**Activity list:**
**A)** Answer these questions from the text on guest blogging for SEO, one per line:
(i) What position does Matt Cutts hold at Google?
(ii) What was the title of his blog post warning about guest blogging?
(iii) On what date did he tweet about taking action on a guest blog network?
**B)** Proceed with the text on guest blogging for SEO, picking up after its last sentence.

**Text:**
>>>
The guest blogging party is over when it comes to your link-building strategy for SEO – at least if you care what Google thinks.

What Is Guest Blogging for SEO?

If you’re asking this question, then it probably doesn’t concern you, but just in case:

If you are publishing posts on blogs other than your own, or are allowing other bloggers to post on your blog, you are engaging in guest blogging.  You may have been told that guest blogging, outgoing or incoming, is good for SEO because it increases traffic to your blog via links.  That actually has been the case until recently.  If you’re currently blogging for SEO purposes you will want to put a pause on your efforts.

Matt Cutts, head of Google’s Webspam team, warned that guest blogging for SEO link-building should cease back in January via his own blog post titled “The decay and fall of guest blogging for SEO.”

Here’s a bit of what he had to say:

“…if you’re using guest blogging as a way to gain links in 2014, you should probably stop. Why? Because over time it’s become a more and more spammy practice, and if you’re doing a lot of guest blogging then you’re hanging out with really bad company…”

As the top guy in weeding out spam in Google, it’s important to listen to what Mr. Cutts has to say and heed his advice.  Sure enough, on March 18, Cutts tweeted the following:

“Today we took action on a large guest blog network. A reminder about the spam risks of guest blogging…”
<<<
**Extracted material:**
>>>
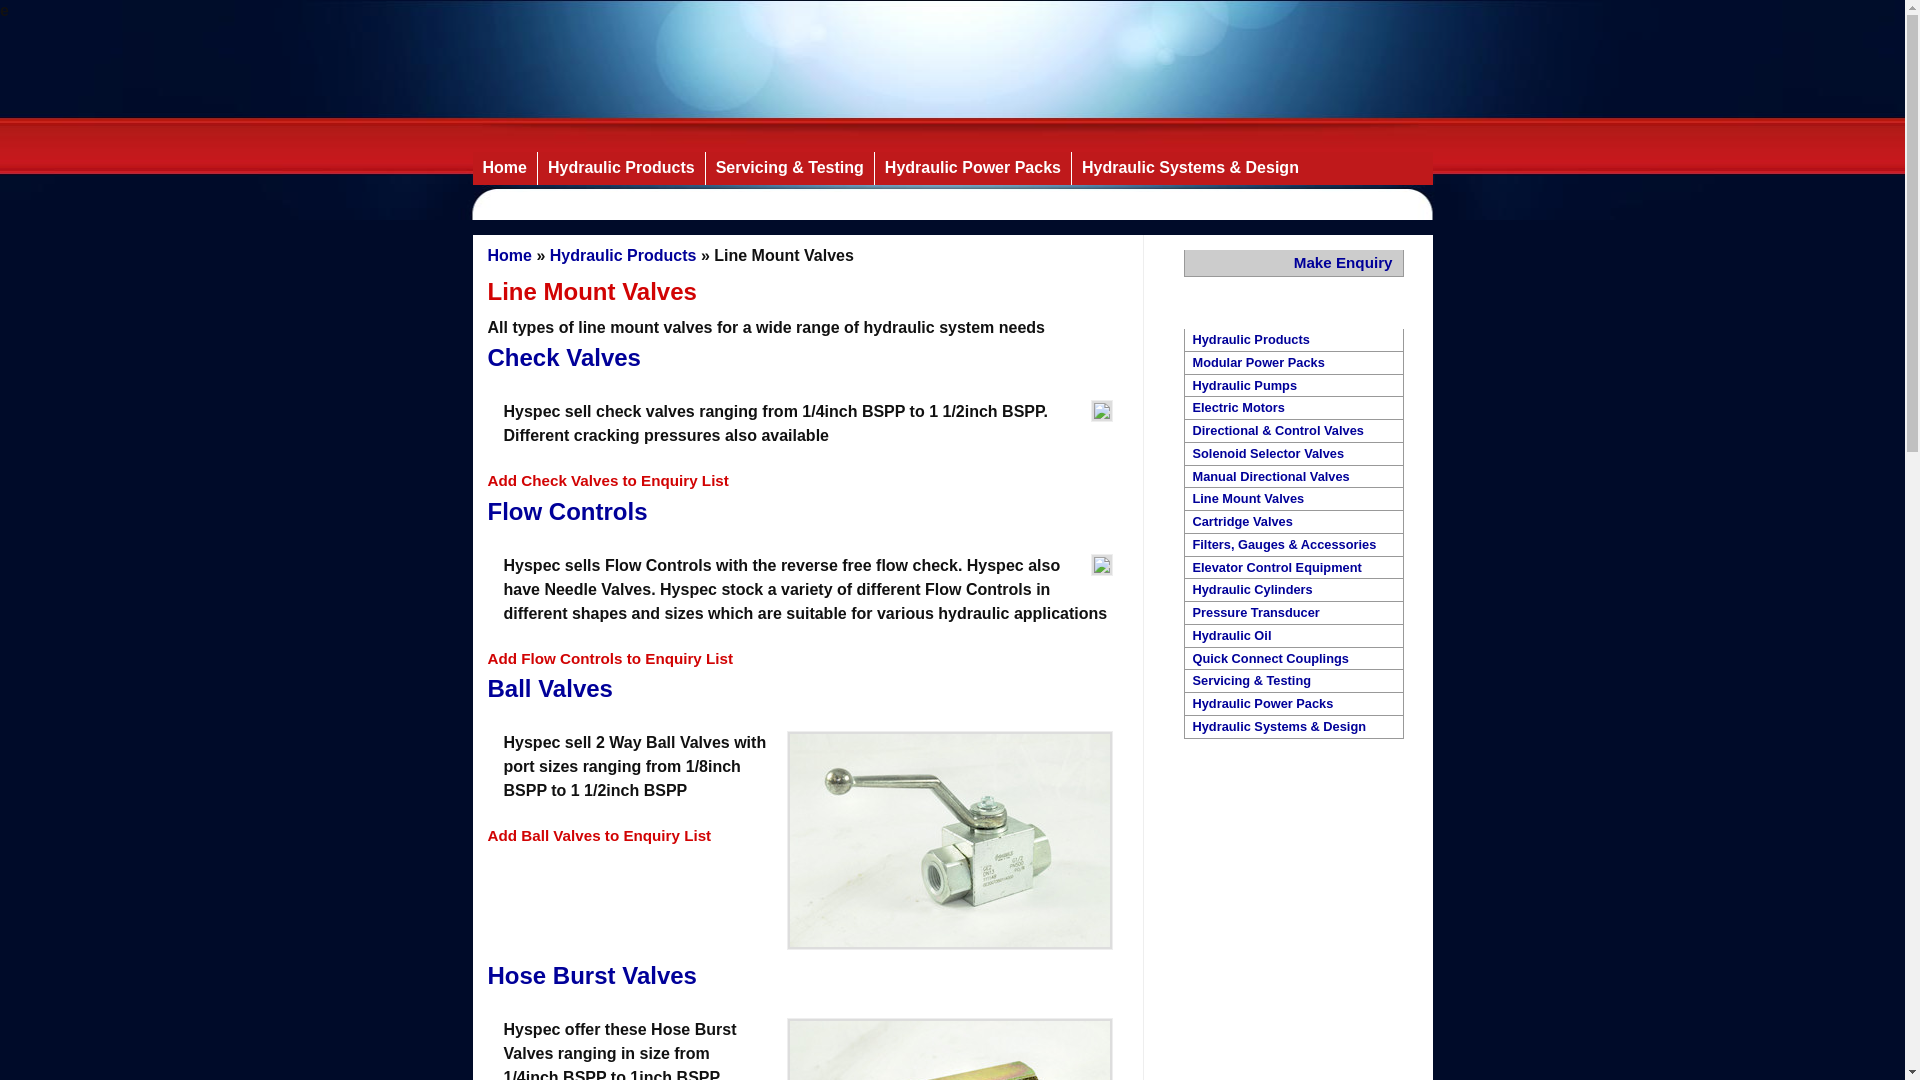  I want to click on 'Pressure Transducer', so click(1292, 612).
<<<
>>>
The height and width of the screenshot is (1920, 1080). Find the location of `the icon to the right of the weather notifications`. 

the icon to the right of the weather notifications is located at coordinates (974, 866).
<<<
**Responses to the exercise:**
**A)**
(i) He is head of Google’s Webspam team.
(ii) “The decay and fall of guest blogging for SEO.”
(iii) March 18.

**B)**
— Matt Cutts (@mattcutts) March 18, 2014

Shortly after that announcement, Ann Smarty, owner of the MyBlogGuest.com blogging network confirmed via Twitter that Google had applied its its spam penalty to her guest blogging network.

One of the first questions to follow was “Will Google also penalize the publishers of content appearing on blog networks?”  It appears that penalties will be given to partcipating publishers, as Matt Cutts also tweeted:

@n2tech when we take action on a spammy link network, it can include blogs hosting guest posts, sites benefiting from the links, etc.— Matt Cutts (@mattcutts) March 20, 2014

On April 18, Google again applied its penalty to guest blog network PostJoint.  I expect the axe will continue to fall on guest blogging networks and publishers who meet Google’s webspam criteria.  This follows similar trends at Google to weed out other webspam such as link networks.  Owners of these networks and their participants should be tracking and responding appropriately to “unnatural links” notifications in their Google Webmaster Tools.

What Should You Do?

Well, the first thing to do is pause submitting posts to guest blogging sites and stop allowing guest bloggers free reign on your own blog for building links to their own content.  If you have a third party blog writer blogging for you, it’s OK for them to continue publishing posts so long as they are building content for your blog and are linking to non-blogging-network sources of information about the topic.